[Collected data]
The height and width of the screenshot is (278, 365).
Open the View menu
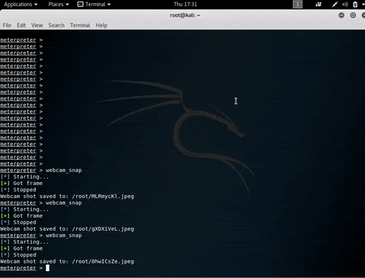pos(37,25)
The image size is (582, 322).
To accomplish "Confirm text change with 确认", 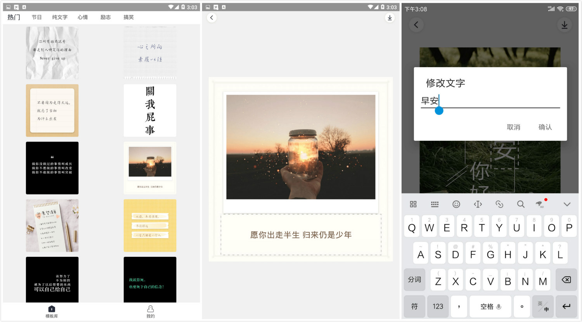I will click(545, 127).
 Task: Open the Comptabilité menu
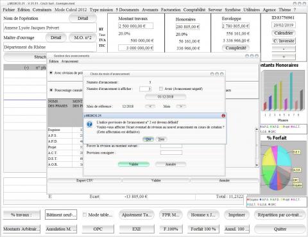(x=194, y=10)
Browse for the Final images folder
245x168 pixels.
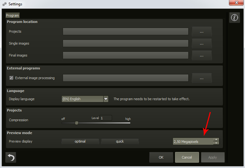coord(202,55)
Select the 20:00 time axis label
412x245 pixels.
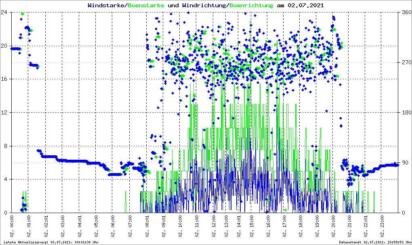tap(333, 227)
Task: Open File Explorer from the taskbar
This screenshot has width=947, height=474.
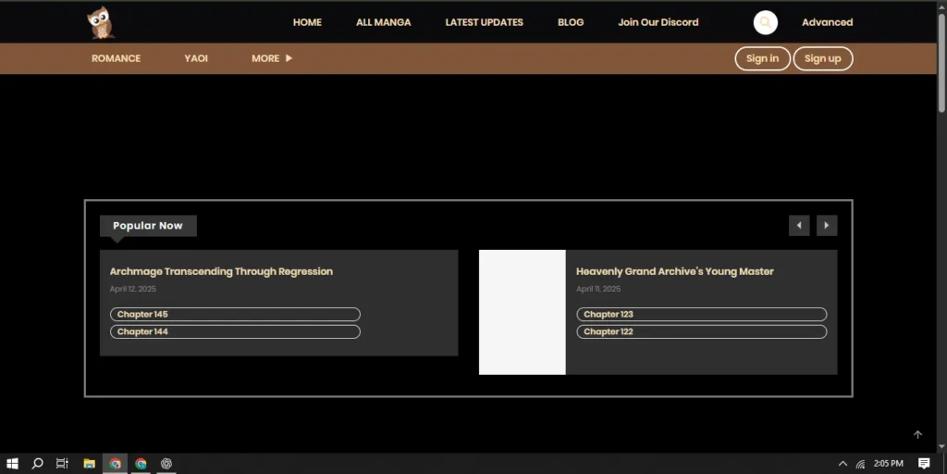Action: tap(90, 464)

- _Exercise instructions_
Leaving out all pictures, print exactly the lines above from the one containing "Task: Open the Comptabilité menu" through the last line of the entries.

- _Solution for this exercise_
 Task: Open the Comptabilité menu
(x=194, y=10)
Browse for the Final images folder
245x168 pixels.
coord(202,55)
Select the 20:00 time axis label
412x245 pixels.
tap(333, 227)
Task: Open File Explorer from the taskbar
This screenshot has width=947, height=474.
Action: tap(90, 464)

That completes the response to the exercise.